===== PASSAGE PROVIDED =====

ACLU and CDT Urge Court to Stop Government from Punishing Anthropic for Important Advocacy on AI Guardrails
In Friend-of-the-Court Brief, Groups Lay Out Dangers of Forcing AI Companies to Deploy Their Tools for Mass Domestic Surveillance
WASHINGTON — Today, the American Civil Liberties Union (ACLU) and the Center for Democracy & Technology (CDT) filed an amicus brief in Anthropic’s lawsuit in the D.C. Circuit Court of Appeals challenging the company’s designation as a “supply-chain risk” by the Department of Defense. The designation purports to prohibit anyone from using Anthropic’s tools in connection with Defense Department work. Anthropic’s lawsuit argues that this designation was in retaliation for the company’s First Amendment-protected advocacy related to AI safety, including the urgent need for artificial intelligence (AI) guardrails that prohibit the U.S. military from using these powerful new tools for fully autonomous weapons and mass domestic surveillance.
“AI-powered surveillance poses immense dangers to our democracy. Anthropic’s public advocacy for AI guardrails is laudable and protected by the First Amendment — not something the Pentagon should be punishing,” said Patrick Toomey, deputy director of the ACLU’s National Security Project. “Our privacy laws are lagging decades behind the government’s ability to capture and exploit our data using AI tools, which can easily reveal the most intimate details of our lives. Anthropic has been right to speak out, but Congress also must step up to protect us from mass spying.”
The brief explains why Anthropic’s advocacy for AI guardrails is vitally important and describes the dangers posed by AI tools when applied to immense datasets containing sensitive information — including how these tools can invade privacy, chill speech, and facilitate discriminatory profiling. The groups also explain how existing U.S. privacy laws are inadequate to protect people in the United States, especially in light of loopholes the government has long exploited to justify sweeping surveillance. And it emphasizes why, as a result, Anthropic’s advocacy for strict limitations on the government’s use of AI is critical to protecting the public’s privacy interests.

=====

__REQUIRED WORK__.
a – Duplicate the press release from "The brief explains" to "public’s privacy interests.".
b – According to the press release, what are the ways AI tools applied to immense datasets can cause harm? List all of them.
The lines after this press release have nothing to do with it.

===== GIVEN INFORMATION =====

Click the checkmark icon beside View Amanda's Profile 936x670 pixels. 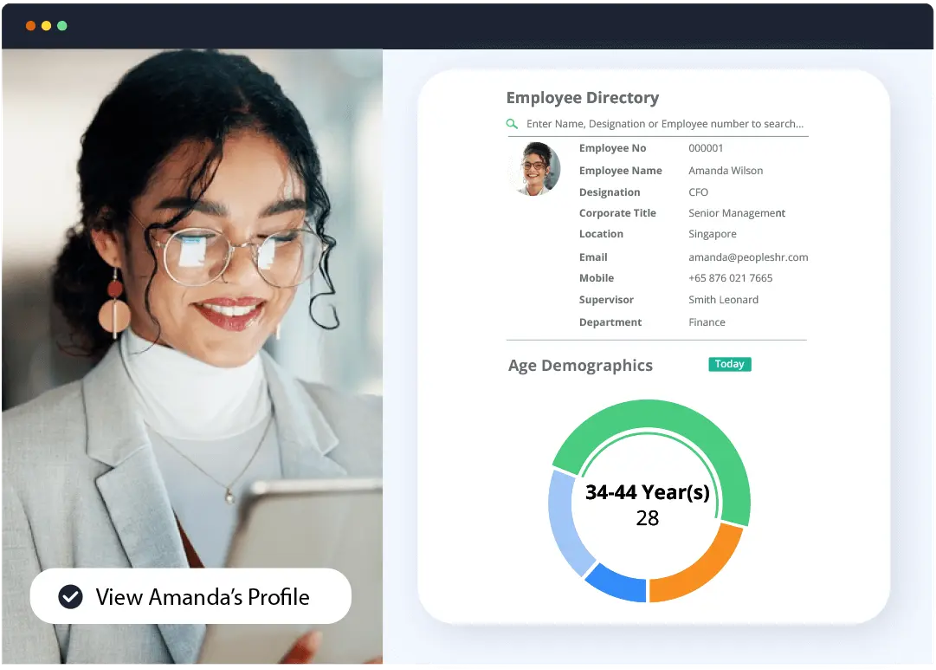[x=70, y=597]
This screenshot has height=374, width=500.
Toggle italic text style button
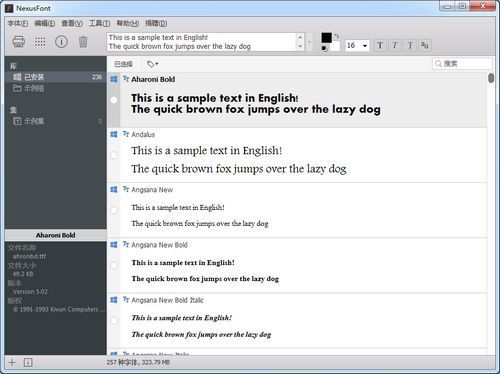395,45
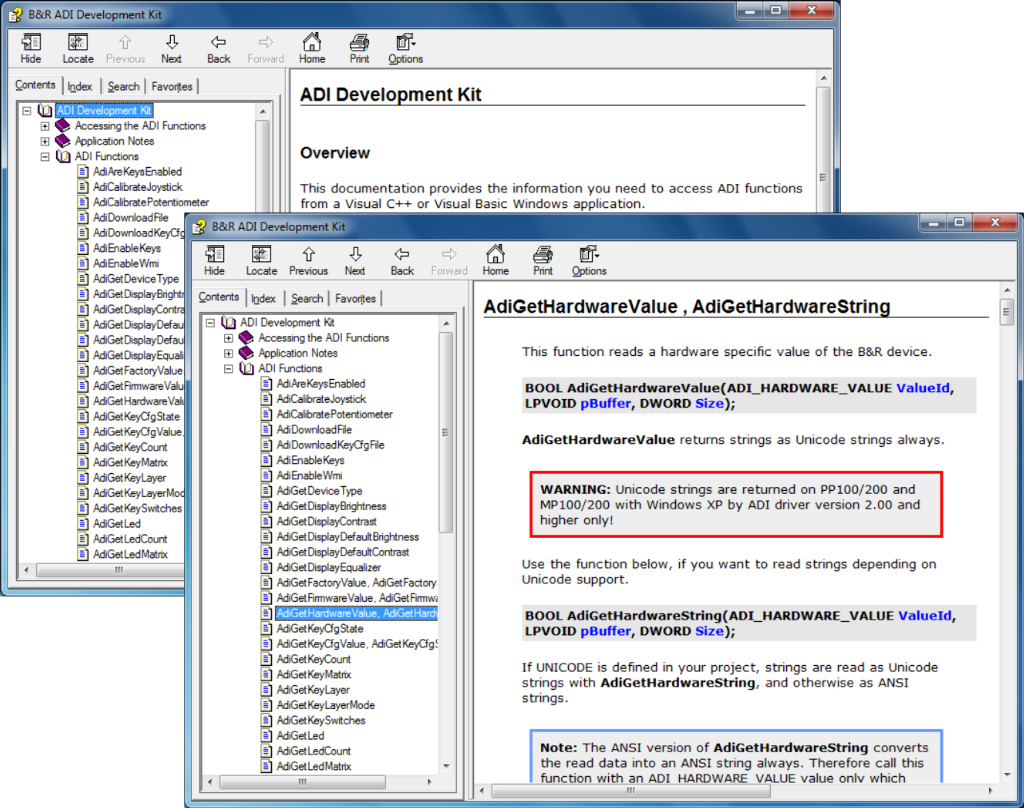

=====

__ANSWERS FOR EACH ITEM__.
a –
The brief explains why Anthropic’s advocacy for AI guardrails is vitally important and describes the dangers posed by AI tools when applied to immense datasets containing sensitive information — including how these tools can invade privacy, chill speech, and facilitate discriminatory profiling. The groups also explain how existing U.S. privacy laws are inadequate to protect people in the United States, especially in light of loopholes the government has long exploited to justify sweeping surveillance. And it emphasizes why, as a result, Anthropic’s advocacy for strict limitations on the government’s use of AI is critical to protecting the public’s privacy interests.

b –
- Invade privacy
- Chill speech
- Facilitate discriminatory profiling